Categories > Celebrities > Motley Crue > Saving Nikki

CHAPTER SIXXTEEN: Spiraling

by sgSixx 1 review

jen makes a desperate move

Category: Motley Crue - Rating: G - Genres: Drama - Warnings: [?] - Published: 2013-11-17 - Updated: 2013-11-17 - 877 words - Complete

1Exciting
CHAPTER SIXXTEEN: Spiraling

I awake in the night and find Nikki asleep next to me. I think I have finally come down from the roller coaster high that almost killed me. There is but one thought on my mind right now. I have to get rid of the heroin. I have to get rid of what Nikki still has left. I have to put a stop to this madness. I know its the only way to bring Nikki back to me again. I know its the only way I can attempt to save him. I cant keep doing this. I cant keep watching him risk his life for the control this drug has over him. I know now all to well what hes risking for it. His life is worth more than some damn drug. Hes better than this. I know he is.
I sit up in the bed. My head is pounding and im still dizzy. I take a breath and rise to my wobbly legs. I feel as weak as a newborn kitten. I want to sit back down but I have to take this opportunity while Nikki is asleep. I force myself to put one foot in front of the other. It takes all I have just to make it to Nikki's side of the bed. Im so exhausted. I dont even know how long its been since Ive stood. Better yet, how long has it been since Ive ate? My mouth is pasty and dry. But I have to get rid of the heroin.
In my mind I know that if I get rid of it Nikki will be unable to get more for a while. He will have no choice but to go through withdrawal. He will be sick for a few days and then he will get better. He will start smiling again. He will start doing things again. I know its in his best interest to get rid of this shit. I trudge on toward the night stand. I know its in the top drawer. My hand reaches for the drawer as I struggle to not fall flat on my face. I slowly and quietly slide the drawer open. I see two bags inside. The room is dim and im not sure which is which. One is coke and one is heroin. I know the coke is white and the heroin is an off shade of white but its too dark to tell.

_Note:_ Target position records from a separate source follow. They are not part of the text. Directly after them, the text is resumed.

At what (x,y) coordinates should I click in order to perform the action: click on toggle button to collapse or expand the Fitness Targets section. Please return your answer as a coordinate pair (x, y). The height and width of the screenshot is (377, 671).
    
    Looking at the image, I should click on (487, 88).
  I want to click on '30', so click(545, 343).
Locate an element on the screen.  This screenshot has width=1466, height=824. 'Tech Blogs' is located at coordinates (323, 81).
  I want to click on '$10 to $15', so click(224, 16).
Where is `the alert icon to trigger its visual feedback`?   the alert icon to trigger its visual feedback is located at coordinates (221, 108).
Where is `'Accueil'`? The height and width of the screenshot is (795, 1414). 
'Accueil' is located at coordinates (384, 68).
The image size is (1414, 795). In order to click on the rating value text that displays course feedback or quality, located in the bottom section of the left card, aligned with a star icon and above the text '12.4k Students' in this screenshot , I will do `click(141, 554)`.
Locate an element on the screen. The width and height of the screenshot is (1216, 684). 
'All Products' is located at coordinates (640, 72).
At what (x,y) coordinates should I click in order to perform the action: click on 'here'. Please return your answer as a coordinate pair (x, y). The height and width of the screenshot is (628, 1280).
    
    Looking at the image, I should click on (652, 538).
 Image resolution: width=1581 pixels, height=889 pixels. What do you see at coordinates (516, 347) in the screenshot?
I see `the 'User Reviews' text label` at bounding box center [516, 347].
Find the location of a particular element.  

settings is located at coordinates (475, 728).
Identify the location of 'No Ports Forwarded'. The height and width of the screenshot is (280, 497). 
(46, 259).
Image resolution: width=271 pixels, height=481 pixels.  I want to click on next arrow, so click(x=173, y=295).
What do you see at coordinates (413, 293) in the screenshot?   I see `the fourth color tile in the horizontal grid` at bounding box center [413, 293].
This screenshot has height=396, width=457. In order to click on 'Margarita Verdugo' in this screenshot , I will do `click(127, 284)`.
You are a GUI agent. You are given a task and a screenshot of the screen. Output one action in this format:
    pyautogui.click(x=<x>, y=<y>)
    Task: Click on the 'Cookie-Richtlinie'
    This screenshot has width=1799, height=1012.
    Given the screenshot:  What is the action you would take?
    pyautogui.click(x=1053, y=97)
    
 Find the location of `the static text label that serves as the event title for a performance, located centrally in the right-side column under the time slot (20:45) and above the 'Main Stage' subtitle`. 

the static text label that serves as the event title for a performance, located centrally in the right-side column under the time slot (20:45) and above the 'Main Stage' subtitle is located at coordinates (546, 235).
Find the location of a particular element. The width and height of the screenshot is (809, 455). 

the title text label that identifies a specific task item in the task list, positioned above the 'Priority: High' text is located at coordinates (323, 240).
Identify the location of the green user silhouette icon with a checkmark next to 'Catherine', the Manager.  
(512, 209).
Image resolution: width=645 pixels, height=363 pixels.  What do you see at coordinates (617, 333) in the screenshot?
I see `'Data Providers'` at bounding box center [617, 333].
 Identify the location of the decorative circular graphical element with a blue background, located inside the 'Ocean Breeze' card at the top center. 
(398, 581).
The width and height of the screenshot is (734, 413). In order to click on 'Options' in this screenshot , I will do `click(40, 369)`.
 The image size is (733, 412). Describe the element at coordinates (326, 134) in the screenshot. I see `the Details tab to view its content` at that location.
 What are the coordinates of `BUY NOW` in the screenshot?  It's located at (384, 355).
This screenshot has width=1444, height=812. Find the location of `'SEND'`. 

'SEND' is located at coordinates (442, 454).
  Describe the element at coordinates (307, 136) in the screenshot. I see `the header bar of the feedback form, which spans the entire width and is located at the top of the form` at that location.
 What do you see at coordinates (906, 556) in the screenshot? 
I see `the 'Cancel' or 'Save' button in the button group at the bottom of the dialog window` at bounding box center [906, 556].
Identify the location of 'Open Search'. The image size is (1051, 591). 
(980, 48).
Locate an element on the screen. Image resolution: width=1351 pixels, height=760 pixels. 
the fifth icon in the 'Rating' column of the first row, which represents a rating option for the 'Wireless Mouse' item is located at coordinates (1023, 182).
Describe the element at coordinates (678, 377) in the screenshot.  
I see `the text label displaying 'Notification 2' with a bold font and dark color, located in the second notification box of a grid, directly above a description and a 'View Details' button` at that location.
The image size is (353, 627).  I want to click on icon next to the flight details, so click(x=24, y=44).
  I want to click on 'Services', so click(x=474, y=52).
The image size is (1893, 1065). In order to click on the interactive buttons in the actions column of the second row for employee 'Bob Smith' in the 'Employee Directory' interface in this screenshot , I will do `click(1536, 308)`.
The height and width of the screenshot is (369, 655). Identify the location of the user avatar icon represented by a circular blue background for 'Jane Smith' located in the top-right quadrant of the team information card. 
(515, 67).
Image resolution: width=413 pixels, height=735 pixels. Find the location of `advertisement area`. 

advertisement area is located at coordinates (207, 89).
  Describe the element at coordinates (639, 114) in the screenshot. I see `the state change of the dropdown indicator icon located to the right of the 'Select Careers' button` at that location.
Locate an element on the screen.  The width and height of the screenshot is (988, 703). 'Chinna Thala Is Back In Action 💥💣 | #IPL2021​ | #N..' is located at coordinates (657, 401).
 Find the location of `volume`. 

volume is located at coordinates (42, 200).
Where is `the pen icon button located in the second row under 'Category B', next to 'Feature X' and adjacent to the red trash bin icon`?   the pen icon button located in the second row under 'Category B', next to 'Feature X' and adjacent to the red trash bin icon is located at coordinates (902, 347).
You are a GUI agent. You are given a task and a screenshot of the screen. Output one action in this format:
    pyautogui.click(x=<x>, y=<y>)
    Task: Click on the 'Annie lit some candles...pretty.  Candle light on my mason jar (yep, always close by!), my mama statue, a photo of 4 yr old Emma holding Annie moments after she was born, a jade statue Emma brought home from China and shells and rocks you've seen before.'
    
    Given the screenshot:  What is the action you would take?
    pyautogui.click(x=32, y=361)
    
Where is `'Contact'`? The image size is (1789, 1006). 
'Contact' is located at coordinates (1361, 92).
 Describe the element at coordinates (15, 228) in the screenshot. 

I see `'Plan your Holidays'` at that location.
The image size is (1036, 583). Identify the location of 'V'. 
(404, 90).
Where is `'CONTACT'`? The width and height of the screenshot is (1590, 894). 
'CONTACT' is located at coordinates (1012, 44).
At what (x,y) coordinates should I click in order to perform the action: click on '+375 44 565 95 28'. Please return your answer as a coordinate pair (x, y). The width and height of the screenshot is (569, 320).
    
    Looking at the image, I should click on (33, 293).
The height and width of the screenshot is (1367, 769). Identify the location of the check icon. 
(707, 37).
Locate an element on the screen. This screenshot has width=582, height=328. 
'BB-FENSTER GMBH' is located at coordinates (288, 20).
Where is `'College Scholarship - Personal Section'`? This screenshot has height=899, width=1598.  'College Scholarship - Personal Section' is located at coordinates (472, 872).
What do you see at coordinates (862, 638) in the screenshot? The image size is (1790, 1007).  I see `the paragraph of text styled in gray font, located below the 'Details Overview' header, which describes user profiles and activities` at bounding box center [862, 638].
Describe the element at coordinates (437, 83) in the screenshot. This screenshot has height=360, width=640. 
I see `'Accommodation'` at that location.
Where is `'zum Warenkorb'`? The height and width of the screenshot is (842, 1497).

I pick them both up and turn for the bathroom. Im so dizzy that I stumble and hit the night stand. I look over my shoulder and see Nikki's eyes open. I continue trying to make it to the bathroom.
"Jen," he mumbles in a droggy voice.
"Just going to the bathroom," I say struggling to get there.
Im almost there when I can hear Nikki say, "What the fuck? What the fuck did you do with my shit?"
By now Im inside of the bathroom. I keep trying to get closer to the toilet. In the light of the bathroom I take the off white powder and pour it into the toilet. About the time I do Nikki is standing in the doorway.
"NO!" He calls out as I reach to the handle to flush it. "What the FUCK!" He looks on in horror and shock as it swirls around the bowl and disappears down the drain. I turn to look at Nikki and can see his eyes fill with rage. Everything goes slow motion as I watch his hand come up and unleash full force across my face. "You fucking bitch!" I fall to the floor, my face burning and pounding with pain. "Do you have any idea how much that shit cost? What the fuck is wrong with you?!"
I look up at him from the floor crying. I cant believe he hit me. I cant believe this goddamn drug means this much to him. Im simply devistated that he could do this to me. He looks possessed. He looks like some evil stranger I dont even know. I then feel him jerk the bag of coke from my clinched hand. Then he grabs me by my hair. "You stupid bitch!" He drags me, kicking and screaming, back into the bedroom. He drops himself down on top of me and places his hands around my throat and starts choking me. I grab at his wrists trying to get his hands off me. I can feel my eyeballs buldging and I cant breathe. I cant believe Nikki is doing this to me. I squirm and kick and try my best to stop him. Im staring into Nikki's eyes but Nikki isnt there. Im face to face with a black eyed demon. This isnt MY Nikki. MY Nikki would never do this to me. MY Nikki loved me. This person wasnt MY Nikki. This person wanted me dead for flushing his stash of precious dope. This person is quickly choking the life out of me. I try to beg him to stop but hes squeezing so tight that I cant get a single sound out. Then sounds began sounding distant. The stranger before me started to blur. Then there was nothing, no light or sound remained.